Stored entries:
****************************************

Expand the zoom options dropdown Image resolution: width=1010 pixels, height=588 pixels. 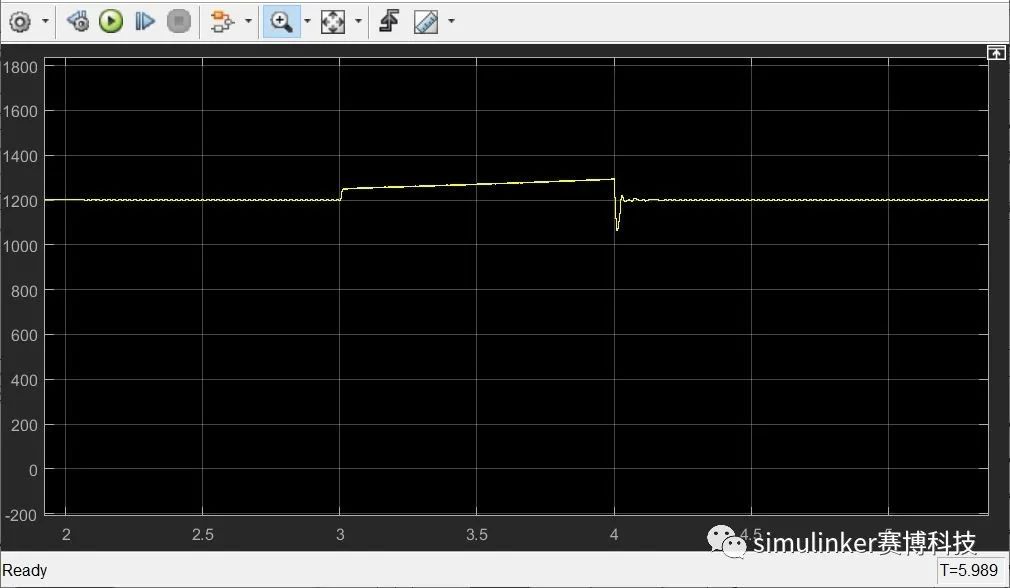306,21
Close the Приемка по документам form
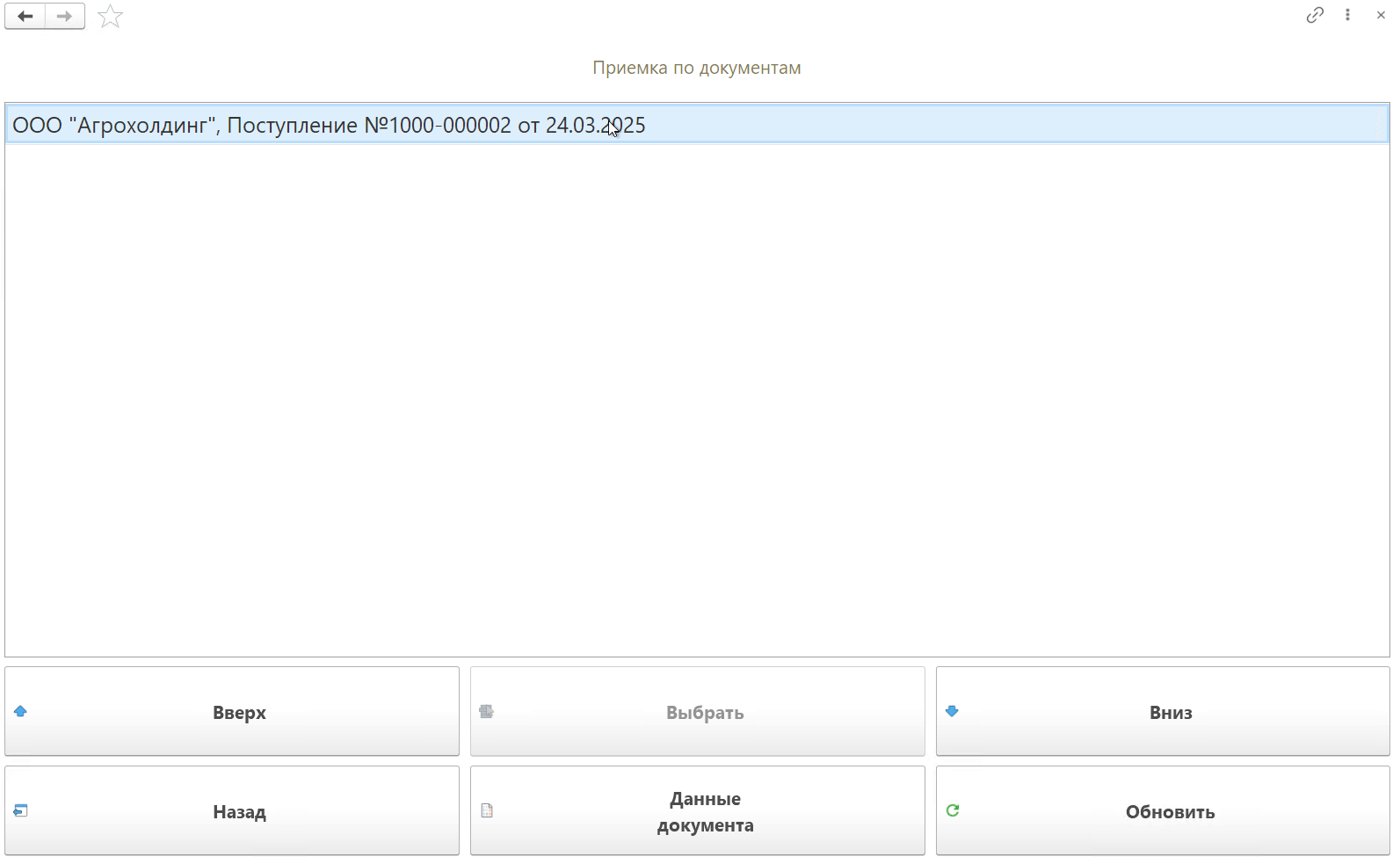The image size is (1400, 864). [x=1381, y=15]
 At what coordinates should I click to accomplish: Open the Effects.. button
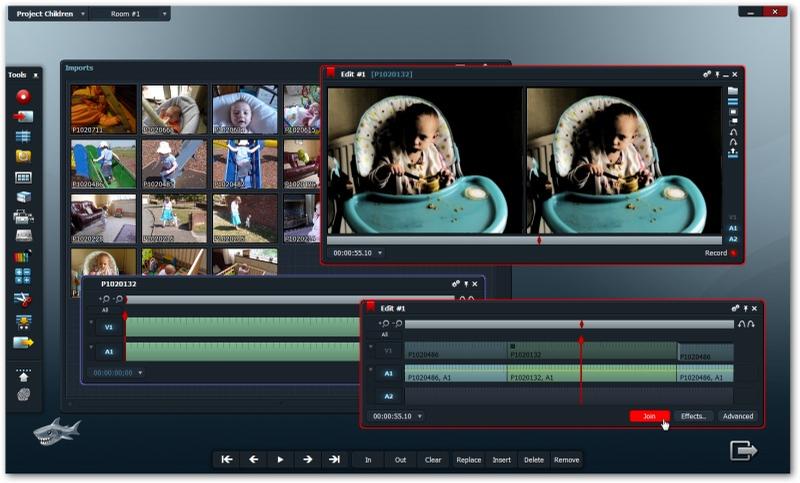click(x=692, y=416)
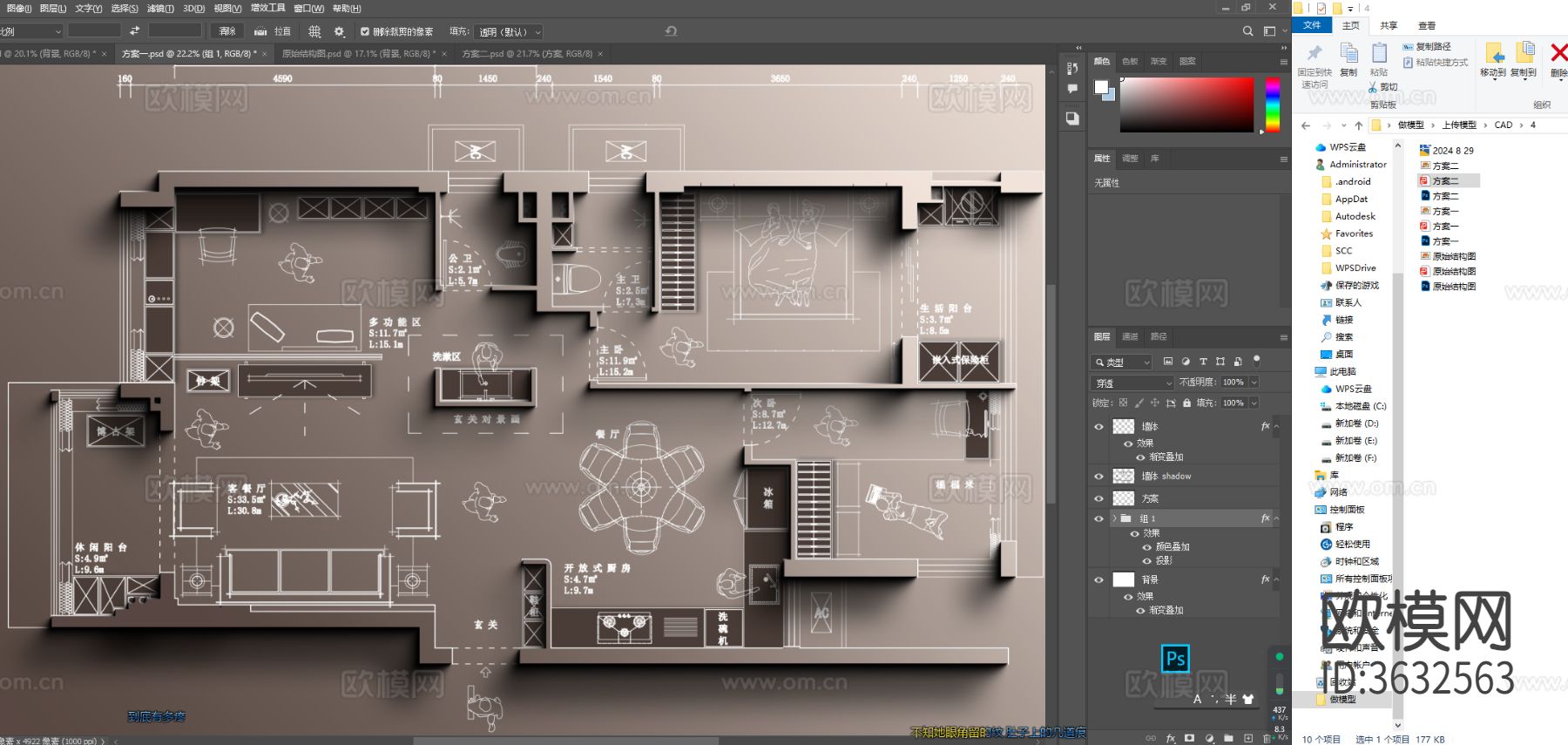Click the reset crop arrow icon

pos(671,31)
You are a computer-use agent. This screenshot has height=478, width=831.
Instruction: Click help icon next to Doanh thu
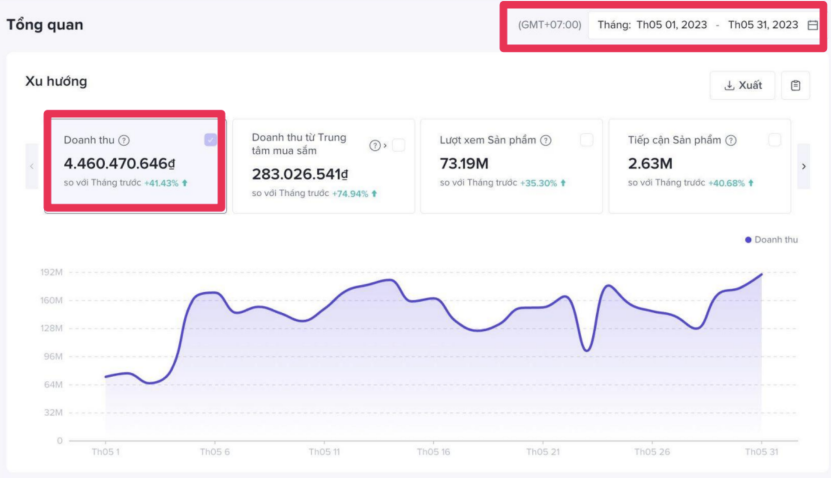click(x=124, y=141)
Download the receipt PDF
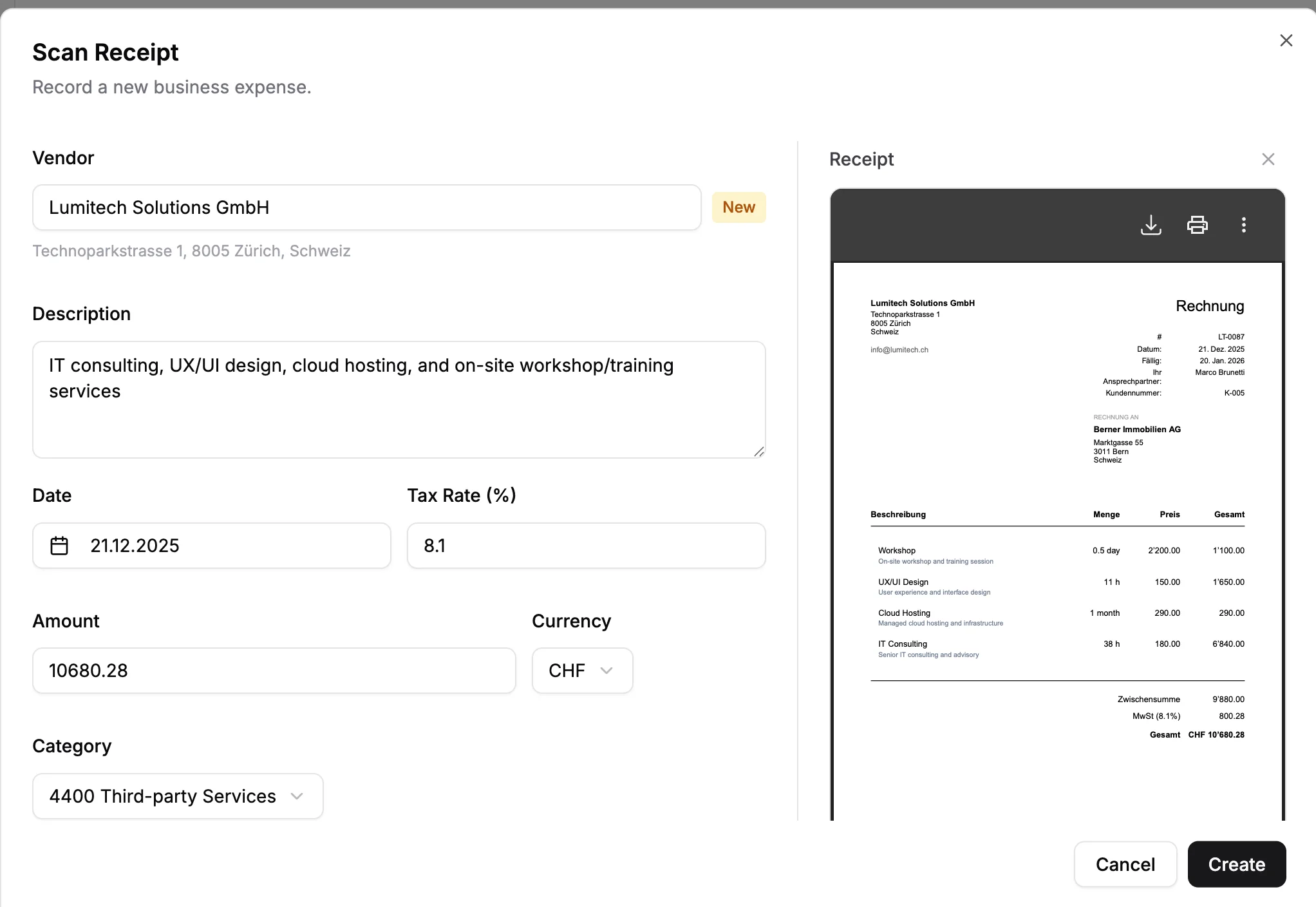1316x907 pixels. click(x=1151, y=225)
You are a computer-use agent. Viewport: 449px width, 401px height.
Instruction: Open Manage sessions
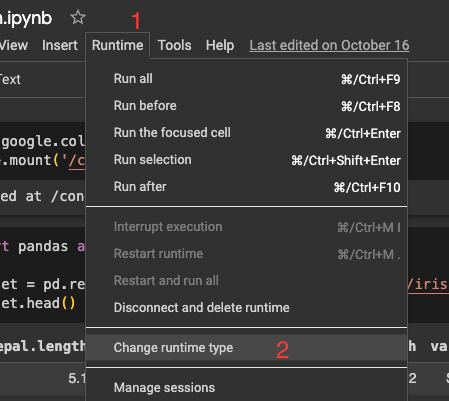click(x=247, y=388)
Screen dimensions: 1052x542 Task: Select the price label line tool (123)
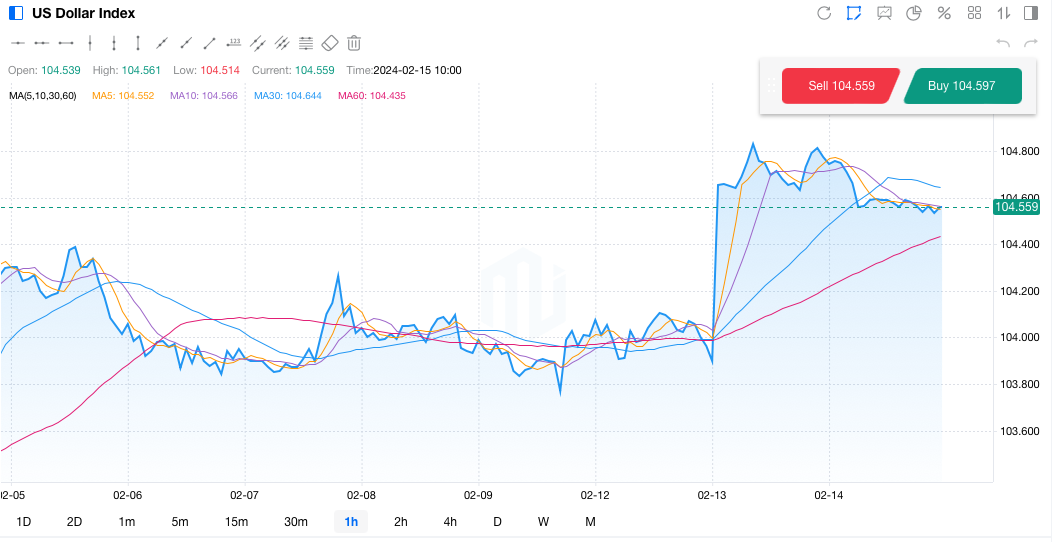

****************************************

--- Written exercise ---
Format the part of the records that opens with the line containing "Close the Приемка по документам form" and runs to the end of the records as a JSON list of strings, one string per line, with blank lines omitted. Leave the pictures out of the answer.

--- Response ---
[
  "Close the Приемка по документам form",
  "The image size is (1400, 864). [x=1381, y=15]",
  " At what coordinates should I click to accomplish: Open the Effects.. button",
  "click(x=692, y=416)",
  "Click the reset crop arrow icon",
  "pos(671,31)",
  "You are a computer-use agent. This screenshot has height=478, width=831.",
  "Instruction: Click help icon next to Doanh thu",
  "click(x=124, y=141)",
  "Download the receipt PDF",
  "1316x907 pixels. click(x=1151, y=225)",
  "You are a computer-use agent. Viewport: 449px width, 401px height.",
  "Instruction: Open Manage sessions",
  "click(x=247, y=388)",
  "Screen dimensions: 1052x542 Task: Select the price label line tool (123)"
]